Mayor, protest leader condemn violence at Minnesota demonstration

By David Bailey

MINNEAPOLIS (Reuters) – Minnesota and Louisiana officials warned on Sunday they would not tolerate violence during further protests over the fatal police shootings of two black men after some demonstrators pelted police with debris in St. Paul and scuffled with officers in Baton Rouge.

The Minnesota State Patrol said more than 200 protesters shut down Interstate 94 in St. Paul for hours on Saturday night to protest last week’s killing of Philando Castile, 32, in a St. Paul suburb. Officers were hit with rocks, bottles, concrete, construction materials and fireworks, police said.

The city’s mayor and a protest leader both decried the violence, which injured 21 officers and led to 102 arrests. St. Paul police said one officer suffered a broken vertebrae when a concrete block was dropped on his head during the protest on the interstate.

“We will not tolerate the kind of shameless violence we saw throughout the course of the night,” St. Paul Mayor Chris Coleman told a news conference. “This doesn’t honor anyone’s memory.”

The call for demonstrators to remain peaceful came as officials grappled with a wave of demonstrations against police use of force that has swept the country in the past week.

At a spontaneous march in Dallas on Thursday, a U.S. military veteran shot and killed five police officers, sending a chill through law enforcement as well as those involved in the mostly peaceful demonstrations.
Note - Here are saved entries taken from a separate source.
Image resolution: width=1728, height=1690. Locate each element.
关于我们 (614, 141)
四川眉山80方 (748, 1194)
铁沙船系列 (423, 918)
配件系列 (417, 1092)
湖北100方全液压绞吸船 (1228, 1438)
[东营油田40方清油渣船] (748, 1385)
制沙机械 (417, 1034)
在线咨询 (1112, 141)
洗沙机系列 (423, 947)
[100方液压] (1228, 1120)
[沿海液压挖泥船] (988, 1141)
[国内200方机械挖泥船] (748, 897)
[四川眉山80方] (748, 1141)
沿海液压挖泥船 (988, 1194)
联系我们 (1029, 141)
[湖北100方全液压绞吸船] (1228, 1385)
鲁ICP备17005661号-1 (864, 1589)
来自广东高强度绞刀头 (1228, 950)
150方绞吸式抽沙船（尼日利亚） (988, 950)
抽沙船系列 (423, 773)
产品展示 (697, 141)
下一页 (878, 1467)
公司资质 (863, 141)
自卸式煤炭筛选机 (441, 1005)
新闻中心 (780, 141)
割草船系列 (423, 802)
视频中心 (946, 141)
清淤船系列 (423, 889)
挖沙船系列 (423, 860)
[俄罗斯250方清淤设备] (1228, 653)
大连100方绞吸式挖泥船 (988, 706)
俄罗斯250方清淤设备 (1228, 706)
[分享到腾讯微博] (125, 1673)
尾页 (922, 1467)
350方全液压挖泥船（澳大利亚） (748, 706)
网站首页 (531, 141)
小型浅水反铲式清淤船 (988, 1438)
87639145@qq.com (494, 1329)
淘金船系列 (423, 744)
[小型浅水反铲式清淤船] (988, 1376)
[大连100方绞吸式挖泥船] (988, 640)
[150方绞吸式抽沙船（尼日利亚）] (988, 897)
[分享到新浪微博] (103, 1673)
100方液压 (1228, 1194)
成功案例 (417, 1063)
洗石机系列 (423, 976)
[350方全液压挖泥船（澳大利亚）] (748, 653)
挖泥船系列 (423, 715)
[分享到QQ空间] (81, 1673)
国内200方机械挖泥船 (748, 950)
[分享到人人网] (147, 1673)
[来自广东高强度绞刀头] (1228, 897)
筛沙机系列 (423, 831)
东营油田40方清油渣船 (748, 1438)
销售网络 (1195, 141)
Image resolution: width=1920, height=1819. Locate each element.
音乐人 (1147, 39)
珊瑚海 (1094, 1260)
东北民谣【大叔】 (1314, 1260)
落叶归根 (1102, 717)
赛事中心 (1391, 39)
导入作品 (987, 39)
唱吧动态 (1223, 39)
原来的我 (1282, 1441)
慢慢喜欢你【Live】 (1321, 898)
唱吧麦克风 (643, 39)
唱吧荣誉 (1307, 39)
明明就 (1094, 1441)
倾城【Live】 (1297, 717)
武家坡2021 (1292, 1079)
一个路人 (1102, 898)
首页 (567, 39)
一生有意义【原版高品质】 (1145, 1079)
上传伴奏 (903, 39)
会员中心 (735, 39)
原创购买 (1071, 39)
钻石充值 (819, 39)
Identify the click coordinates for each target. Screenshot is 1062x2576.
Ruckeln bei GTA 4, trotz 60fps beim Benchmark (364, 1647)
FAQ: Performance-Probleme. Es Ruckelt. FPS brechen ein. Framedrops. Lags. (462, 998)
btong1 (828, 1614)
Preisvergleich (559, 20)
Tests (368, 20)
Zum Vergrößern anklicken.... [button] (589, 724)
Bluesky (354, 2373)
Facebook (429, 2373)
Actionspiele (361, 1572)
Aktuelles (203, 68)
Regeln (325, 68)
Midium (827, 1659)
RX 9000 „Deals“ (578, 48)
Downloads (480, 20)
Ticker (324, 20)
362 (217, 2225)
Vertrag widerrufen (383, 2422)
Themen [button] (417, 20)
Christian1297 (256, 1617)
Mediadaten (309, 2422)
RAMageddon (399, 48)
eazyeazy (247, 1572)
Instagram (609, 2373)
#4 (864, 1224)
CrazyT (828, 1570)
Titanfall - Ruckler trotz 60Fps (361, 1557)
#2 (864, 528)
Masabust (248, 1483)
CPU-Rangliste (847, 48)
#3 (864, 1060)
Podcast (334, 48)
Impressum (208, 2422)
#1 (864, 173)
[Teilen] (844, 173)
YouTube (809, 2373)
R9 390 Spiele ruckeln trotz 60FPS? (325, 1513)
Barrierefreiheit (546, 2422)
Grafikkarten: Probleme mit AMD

The protests follow the shooting of Castile as well as Alton Sterling, 37, in Baton Rouge, Louisiana.

Police arrested 102 people in Baton Rouge on Saturday night and Sunday morning, mostly for misdemeanors for not leaving a major thoroughfare known as Airline Highway. Those arrested included DeRay Mckesson, an activist and former Baltimore mayoral candidate, officials said.

Louisiana Governor John Bel Edwards said he was proud of how the police had handled the protests so far, saying law enforcement had responded in a “moderate” manner. He also said the vast majority of protesters had acted lawfully and nonviolently.

Edwards said, however: “It is not … appropriate to allow them to simply block a major thoroughfare like Airline Highway.”

Protesters from Louisiana or out of state will not be allowed “to incite hate and violence, to engage in unlawful activities,” Edwards told a news conference. “Now I want to be very clear. That will not be tolerated.”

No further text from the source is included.